Hero image for "The Supreme Court's Voter Turnout Claim Fails the "Compared to What?" Test"

The Supreme Court's Voter Turnout Claim Fails the "Compared to What?" Test


The Headline Number

"Black voters now participate in elections at similar rates as the rest of the electorate, even turning out at higher rates than white voters in two of the five most recent Presidential elections nationwide and in Louisiana." — Justice Samuel Alito, majority opinion, Louisiana v. Callais (2026)

The Audit

The number didn't come from Alito's clerks. It came almost verbatim from a Department of Justice amicus brief. Which means the first question isn't whether Alito got it right — it's whether the DoJ's underlying methodology was sound.

It wasn't.

The Guardian's analysis found that the DoJ calculated Black and white voter turnout in Louisiana as a share of each group's total population over 18 — not as a share of the citizen voting age population (CVAP) or the voter eligible population (VEP).
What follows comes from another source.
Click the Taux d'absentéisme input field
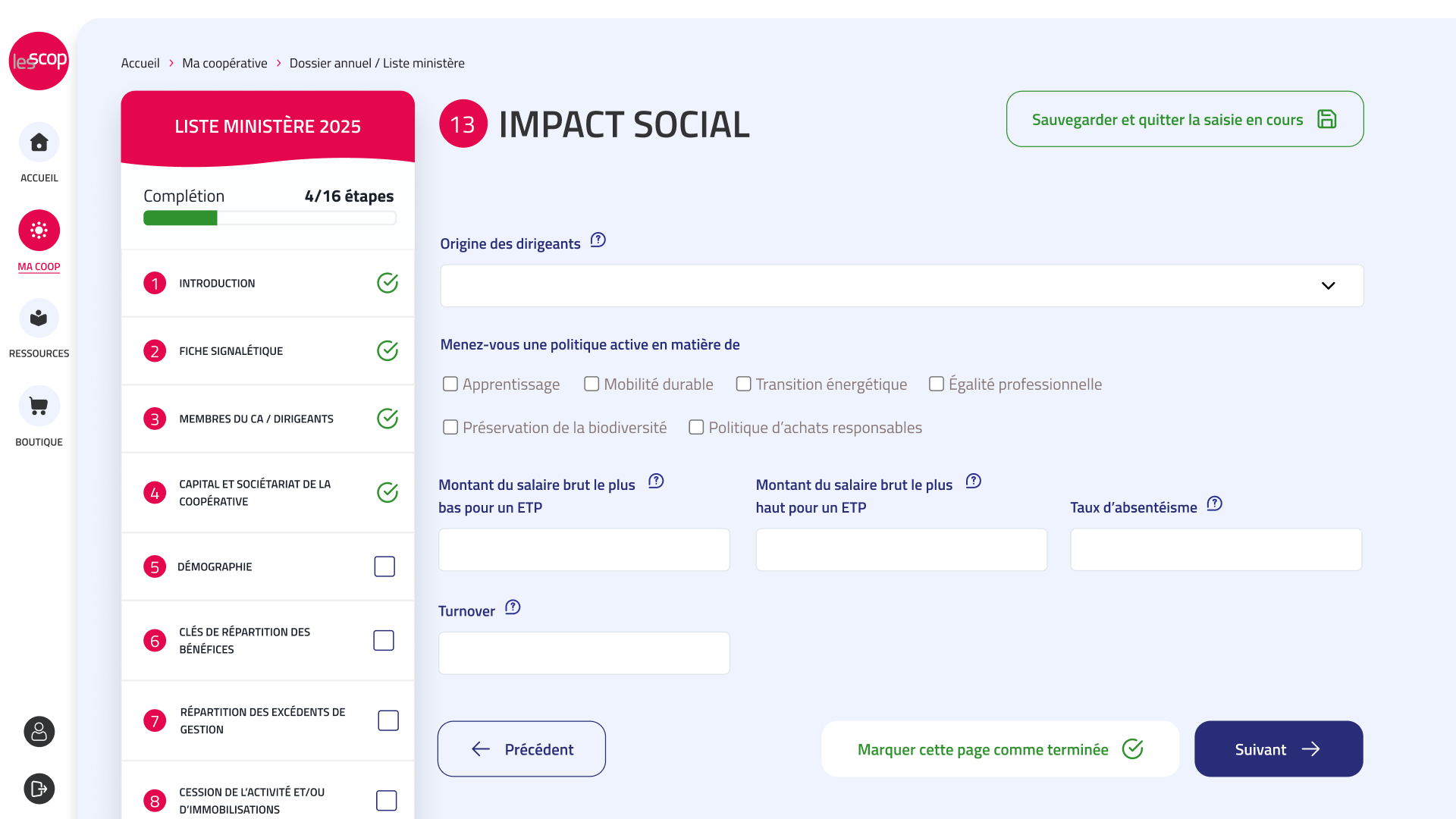This screenshot has height=819, width=1456. (x=1216, y=550)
Those two latter measures are the standard tools for this kind of analysis, because they exclude non-citizens, people with felony convictions, and others legally barred from voting.

The denominator choice is everything here. When you include people who cannot legally vote in your denominator, you mechanically suppress the turnout rate for any group with a higher share of ineligible residents. Louisiana's Black population has a higher rate of felony disenfranchisement than its white population — a direct legacy of the discriminatory criminal justice policies the Voting Rights Act was designed to address. Using the raw over-18 population as the base doesn't just introduce noise. It bakes in a structural bias that flatters the conclusion Alito needed.
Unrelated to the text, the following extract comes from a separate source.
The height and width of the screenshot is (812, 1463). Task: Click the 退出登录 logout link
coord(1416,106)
The verdict flips when you use the right denominator. The Guardian's reanalysis using CVAP found that Black voter turnout in Louisiana exceeded white voter turnout in exactly one of the five most recent presidential elections — 2012 — not two. The entire "two elections" claim, the one Alito used to argue that the discrimination requiring the VRA no longer exists, dissolves under standard methodology.

This is the denominator problem in its most consequential form. The number isn't fabricated. The underlying CBP-style data is real. But the framing — choosing a denominator that produces the desired comparison — is the move. It's the same trick as the Biden-era immigration chart that counted CBP "encounters" (which can log the same person multiple times) as individual people, then expressed the result as a percentage of each country's total population. Real data. Misleading denominator. Viral conclusion.

What makes the Alito case more serious than a viral chart is the institutional weight behind it. A Supreme Court majority opinion is not a tweet. The DoJ brief that supplied the methodology carried the authority of the federal government. And the claim wasn't incidental — it was load-bearing. Alito used it to establish that "vast social change" had rendered Section 2 protections obsolete.

Verdict: Misleading. The claim is technically defensible only under a non-standard methodology that experts don't prefer for precisely this kind of analysis. Under the standard approach, the factual predicate for Alito's argument weakens materially. That's not a rounding error. That's a denominator chosen to support a conclusion.


By the Numbers

95% → 25%. The "95% of AI pilots are failing" stat — covered in the May 4 issue — keeps circulating. The actual figure from the underlying report: among companies that did pilot a custom AI tool, roughly 25% reached production deployment. The 95% figure counted companies that never ran a pilot as "failures." Per 80,000 Hours' analysis, that's like calling 95% of Tinder users failed marriages because 80% never went on a date.

"8% of Nicaragua's population." A viral chart claimed 8% of Nicaragua's population entered the U.S. illegally under Biden. Snopes traced it to CBP "encounters" data — which counts interactions, not individuals, meaning one person crossing multiple times counts multiple times. The chart's creator later deleted it and acknowledged an error. The chart kept circulating anyway.

Community notes work — sometimes. A Nature Communications study found community-based fact-checking on X reduces the spread of flagged misleading posts. The summary available doesn't specify effect size or sample construction, so treat the directional finding as signal, not settled science. The methodology matters — and the abstract doesn't show it.


The through-line this week: bad denominators don't need to be invented. They just need to be chosen carefully. The data is real. The math is real. The conclusion is the part that requires scrutiny.